▶ _The task_: Nothing is needed except the lines below that run from the one with "Select cell with Маркетинг in left table" through the one with "Given: Select the Porch camera in device list", repeated exactly.

▶ _Raw data_:
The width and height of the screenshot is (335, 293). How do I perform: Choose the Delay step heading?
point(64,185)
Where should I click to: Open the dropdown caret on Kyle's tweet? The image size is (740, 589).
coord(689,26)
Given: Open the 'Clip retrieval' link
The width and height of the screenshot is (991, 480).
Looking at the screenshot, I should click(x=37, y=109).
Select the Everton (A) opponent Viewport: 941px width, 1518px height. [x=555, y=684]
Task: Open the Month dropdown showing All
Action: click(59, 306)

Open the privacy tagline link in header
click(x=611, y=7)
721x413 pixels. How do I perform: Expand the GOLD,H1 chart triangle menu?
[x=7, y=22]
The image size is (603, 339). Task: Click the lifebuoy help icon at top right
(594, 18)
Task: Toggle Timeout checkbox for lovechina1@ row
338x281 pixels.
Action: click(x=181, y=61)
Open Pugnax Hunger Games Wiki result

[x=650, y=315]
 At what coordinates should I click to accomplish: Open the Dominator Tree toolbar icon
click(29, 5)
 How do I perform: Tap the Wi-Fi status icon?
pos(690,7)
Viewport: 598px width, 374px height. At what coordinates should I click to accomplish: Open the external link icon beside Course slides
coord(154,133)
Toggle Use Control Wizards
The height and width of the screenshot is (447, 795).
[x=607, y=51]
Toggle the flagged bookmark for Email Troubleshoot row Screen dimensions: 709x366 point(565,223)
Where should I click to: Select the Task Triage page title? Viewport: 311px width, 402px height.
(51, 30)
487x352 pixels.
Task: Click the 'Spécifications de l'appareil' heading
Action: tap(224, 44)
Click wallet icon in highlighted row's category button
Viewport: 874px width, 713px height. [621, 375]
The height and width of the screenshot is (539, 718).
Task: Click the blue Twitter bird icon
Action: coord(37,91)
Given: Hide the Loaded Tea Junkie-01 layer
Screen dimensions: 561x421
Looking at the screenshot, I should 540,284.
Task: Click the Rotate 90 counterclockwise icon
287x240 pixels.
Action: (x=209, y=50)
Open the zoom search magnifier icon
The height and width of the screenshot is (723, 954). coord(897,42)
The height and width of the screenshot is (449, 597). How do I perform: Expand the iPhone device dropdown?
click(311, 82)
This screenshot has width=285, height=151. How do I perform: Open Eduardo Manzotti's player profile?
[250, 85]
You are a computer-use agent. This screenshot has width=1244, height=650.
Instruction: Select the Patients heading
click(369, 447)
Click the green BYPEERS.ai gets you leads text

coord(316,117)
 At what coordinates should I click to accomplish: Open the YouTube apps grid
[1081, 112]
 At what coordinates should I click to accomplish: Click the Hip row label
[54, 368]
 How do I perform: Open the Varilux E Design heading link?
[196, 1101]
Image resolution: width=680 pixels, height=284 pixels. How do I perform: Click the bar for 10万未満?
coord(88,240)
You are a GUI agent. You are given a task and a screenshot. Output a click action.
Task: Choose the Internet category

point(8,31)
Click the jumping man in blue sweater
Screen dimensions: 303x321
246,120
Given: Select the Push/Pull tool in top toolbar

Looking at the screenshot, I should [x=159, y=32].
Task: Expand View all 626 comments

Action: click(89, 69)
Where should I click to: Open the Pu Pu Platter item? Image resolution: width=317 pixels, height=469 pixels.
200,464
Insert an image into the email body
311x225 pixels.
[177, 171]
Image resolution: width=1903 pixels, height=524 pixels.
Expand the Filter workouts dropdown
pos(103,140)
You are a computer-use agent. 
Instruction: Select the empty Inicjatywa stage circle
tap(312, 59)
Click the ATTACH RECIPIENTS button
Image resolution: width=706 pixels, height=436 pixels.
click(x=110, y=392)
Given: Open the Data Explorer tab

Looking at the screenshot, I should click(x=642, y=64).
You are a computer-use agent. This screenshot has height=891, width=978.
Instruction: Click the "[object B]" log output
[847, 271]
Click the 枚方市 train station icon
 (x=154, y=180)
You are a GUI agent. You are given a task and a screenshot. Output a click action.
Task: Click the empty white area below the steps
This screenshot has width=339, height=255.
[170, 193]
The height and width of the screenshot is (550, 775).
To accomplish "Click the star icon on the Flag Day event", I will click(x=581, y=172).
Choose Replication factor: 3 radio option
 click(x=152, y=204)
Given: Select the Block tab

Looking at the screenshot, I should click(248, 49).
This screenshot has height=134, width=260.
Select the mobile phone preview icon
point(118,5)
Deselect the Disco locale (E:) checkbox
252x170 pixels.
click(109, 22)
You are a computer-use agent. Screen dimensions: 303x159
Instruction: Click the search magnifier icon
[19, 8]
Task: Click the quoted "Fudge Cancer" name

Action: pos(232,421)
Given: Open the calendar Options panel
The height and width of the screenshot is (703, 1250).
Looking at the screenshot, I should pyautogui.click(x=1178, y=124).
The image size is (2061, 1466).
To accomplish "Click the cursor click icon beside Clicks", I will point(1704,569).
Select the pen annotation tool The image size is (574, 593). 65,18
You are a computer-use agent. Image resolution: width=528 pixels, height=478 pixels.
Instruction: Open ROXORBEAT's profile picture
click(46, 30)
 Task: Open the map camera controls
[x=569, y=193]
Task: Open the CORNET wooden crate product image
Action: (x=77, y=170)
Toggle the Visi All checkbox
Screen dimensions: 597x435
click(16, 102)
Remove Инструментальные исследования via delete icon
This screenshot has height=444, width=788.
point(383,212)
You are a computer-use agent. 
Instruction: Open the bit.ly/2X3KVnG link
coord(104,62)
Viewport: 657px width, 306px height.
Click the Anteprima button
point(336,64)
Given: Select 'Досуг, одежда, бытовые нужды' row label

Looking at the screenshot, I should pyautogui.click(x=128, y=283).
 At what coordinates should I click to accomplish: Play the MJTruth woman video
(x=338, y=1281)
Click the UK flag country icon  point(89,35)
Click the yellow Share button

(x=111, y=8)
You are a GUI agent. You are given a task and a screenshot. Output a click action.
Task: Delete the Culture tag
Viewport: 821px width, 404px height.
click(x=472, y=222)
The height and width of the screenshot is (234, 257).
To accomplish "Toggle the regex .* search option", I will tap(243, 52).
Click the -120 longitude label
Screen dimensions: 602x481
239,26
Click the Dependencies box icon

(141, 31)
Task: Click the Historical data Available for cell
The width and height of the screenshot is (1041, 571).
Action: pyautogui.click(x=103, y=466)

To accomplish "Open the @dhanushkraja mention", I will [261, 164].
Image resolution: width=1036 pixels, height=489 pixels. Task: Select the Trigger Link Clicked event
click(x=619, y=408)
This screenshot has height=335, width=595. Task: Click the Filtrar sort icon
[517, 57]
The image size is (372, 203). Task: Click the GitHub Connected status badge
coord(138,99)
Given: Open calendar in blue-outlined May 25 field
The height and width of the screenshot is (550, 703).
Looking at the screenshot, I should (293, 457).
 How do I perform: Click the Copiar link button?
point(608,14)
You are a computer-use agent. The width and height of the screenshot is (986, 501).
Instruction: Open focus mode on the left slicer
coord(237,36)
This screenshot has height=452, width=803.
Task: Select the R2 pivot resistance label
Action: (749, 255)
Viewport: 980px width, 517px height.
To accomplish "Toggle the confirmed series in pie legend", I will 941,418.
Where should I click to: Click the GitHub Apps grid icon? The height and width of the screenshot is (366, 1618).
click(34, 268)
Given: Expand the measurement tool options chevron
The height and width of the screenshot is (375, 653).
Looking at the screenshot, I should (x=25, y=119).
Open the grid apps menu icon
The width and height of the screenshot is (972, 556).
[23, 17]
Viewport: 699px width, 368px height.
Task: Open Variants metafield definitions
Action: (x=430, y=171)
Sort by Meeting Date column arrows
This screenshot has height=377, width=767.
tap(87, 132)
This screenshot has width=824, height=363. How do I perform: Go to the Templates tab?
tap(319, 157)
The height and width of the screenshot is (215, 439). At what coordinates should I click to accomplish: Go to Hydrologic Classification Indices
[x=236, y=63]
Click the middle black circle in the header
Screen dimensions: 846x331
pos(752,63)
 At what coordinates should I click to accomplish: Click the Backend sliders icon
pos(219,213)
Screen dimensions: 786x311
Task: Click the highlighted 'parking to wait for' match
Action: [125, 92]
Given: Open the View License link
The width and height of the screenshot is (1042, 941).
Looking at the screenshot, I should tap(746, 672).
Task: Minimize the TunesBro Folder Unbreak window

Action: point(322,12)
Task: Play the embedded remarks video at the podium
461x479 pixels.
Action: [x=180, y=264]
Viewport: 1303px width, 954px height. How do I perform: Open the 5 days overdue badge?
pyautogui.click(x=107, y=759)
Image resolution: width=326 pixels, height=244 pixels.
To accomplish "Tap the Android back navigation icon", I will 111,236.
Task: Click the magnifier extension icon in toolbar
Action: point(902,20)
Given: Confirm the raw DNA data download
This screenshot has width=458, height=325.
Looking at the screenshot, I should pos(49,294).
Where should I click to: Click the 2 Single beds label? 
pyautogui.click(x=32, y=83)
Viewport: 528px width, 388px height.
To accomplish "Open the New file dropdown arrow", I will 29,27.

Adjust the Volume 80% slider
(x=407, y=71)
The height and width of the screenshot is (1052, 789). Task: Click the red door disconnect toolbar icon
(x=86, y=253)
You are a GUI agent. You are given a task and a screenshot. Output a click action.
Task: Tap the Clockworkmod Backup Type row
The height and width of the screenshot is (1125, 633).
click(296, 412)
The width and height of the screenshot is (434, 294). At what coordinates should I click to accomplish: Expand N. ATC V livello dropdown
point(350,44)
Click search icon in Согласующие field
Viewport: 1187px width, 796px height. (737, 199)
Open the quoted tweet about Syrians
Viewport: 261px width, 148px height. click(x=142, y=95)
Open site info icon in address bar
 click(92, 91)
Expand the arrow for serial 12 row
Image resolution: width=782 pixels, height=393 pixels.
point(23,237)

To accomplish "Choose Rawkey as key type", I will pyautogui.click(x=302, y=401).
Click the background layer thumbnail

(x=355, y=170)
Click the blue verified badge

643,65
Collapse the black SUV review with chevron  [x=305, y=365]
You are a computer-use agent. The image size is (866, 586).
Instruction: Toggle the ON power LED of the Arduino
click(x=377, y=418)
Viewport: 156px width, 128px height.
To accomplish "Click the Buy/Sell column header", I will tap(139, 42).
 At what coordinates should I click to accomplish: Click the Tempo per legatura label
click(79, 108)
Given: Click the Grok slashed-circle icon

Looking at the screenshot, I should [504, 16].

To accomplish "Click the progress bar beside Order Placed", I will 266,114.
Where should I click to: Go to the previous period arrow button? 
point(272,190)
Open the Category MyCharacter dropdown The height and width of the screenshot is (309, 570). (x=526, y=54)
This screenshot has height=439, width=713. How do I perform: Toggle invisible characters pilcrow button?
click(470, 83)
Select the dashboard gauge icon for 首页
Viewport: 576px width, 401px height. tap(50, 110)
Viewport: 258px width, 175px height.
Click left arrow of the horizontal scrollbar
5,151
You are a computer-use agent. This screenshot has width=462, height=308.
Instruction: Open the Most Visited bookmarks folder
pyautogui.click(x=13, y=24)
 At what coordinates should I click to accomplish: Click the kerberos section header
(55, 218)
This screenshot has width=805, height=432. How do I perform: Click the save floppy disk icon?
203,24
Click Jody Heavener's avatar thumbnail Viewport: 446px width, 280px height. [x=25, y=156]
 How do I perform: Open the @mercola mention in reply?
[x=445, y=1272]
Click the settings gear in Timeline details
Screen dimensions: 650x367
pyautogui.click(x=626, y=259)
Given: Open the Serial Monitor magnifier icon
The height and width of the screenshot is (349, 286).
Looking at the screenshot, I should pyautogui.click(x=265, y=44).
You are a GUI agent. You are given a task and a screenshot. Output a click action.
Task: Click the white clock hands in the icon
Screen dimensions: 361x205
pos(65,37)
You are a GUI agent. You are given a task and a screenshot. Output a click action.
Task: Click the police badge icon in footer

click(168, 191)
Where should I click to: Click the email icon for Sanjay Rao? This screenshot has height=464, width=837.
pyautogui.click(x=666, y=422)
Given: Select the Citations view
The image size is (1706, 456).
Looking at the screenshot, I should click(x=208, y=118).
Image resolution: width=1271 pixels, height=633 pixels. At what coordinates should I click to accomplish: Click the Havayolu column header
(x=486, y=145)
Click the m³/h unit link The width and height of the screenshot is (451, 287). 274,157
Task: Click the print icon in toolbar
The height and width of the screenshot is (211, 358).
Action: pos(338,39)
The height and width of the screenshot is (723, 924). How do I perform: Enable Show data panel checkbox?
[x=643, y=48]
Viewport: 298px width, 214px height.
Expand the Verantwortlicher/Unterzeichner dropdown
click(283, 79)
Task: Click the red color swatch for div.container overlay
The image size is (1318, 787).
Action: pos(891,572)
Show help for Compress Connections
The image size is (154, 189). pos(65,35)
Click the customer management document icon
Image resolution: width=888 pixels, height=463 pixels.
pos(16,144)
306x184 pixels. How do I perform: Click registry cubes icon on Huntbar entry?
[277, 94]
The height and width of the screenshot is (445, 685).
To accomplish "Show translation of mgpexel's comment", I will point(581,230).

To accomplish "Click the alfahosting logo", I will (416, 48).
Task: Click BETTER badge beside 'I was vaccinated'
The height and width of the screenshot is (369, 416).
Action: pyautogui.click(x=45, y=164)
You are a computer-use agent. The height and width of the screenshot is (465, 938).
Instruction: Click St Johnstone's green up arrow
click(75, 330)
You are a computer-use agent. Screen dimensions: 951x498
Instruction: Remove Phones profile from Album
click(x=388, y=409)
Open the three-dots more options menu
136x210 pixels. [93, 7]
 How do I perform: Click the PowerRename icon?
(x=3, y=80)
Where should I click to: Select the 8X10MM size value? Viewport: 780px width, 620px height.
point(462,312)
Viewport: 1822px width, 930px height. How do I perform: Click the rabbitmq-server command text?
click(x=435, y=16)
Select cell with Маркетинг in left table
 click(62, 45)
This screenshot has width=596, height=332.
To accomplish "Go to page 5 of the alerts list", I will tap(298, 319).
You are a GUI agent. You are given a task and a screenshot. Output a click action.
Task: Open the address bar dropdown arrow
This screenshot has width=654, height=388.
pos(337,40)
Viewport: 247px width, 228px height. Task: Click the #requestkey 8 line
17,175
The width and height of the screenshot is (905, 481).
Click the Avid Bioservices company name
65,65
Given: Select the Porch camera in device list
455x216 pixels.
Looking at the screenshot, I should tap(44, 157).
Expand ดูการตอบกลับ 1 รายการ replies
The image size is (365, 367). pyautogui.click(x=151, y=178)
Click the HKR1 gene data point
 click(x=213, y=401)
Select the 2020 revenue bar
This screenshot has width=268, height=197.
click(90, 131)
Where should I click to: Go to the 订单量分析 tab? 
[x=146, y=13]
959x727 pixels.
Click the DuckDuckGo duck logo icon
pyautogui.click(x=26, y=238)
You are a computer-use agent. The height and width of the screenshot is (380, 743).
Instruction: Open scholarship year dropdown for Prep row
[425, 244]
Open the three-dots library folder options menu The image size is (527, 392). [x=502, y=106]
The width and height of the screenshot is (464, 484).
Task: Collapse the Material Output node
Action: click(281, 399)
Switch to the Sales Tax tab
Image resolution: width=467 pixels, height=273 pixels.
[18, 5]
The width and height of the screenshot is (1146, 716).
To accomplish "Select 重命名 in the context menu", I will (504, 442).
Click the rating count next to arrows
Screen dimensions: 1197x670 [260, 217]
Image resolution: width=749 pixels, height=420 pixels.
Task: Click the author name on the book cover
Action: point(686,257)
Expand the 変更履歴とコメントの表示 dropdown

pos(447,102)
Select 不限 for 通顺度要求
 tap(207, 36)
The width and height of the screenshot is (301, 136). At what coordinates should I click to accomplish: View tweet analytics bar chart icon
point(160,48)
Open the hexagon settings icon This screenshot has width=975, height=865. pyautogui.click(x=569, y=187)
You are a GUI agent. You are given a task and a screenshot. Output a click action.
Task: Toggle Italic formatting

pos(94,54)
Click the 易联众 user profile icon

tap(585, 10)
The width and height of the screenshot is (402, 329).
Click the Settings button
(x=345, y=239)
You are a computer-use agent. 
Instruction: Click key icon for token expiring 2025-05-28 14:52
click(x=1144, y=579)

▶ _Answer to this task_:
Select cell with Маркетинг in left table
 click(62, 45)
This screenshot has width=596, height=332.
To accomplish "Go to page 5 of the alerts list", I will tap(298, 319).
You are a GUI agent. You are given a task and a screenshot. Output a click action.
Task: Open the address bar dropdown arrow
This screenshot has width=654, height=388.
pos(337,40)
Viewport: 247px width, 228px height. Task: Click the #requestkey 8 line
17,175
The width and height of the screenshot is (905, 481).
Click the Avid Bioservices company name
65,65
Given: Select the Porch camera in device list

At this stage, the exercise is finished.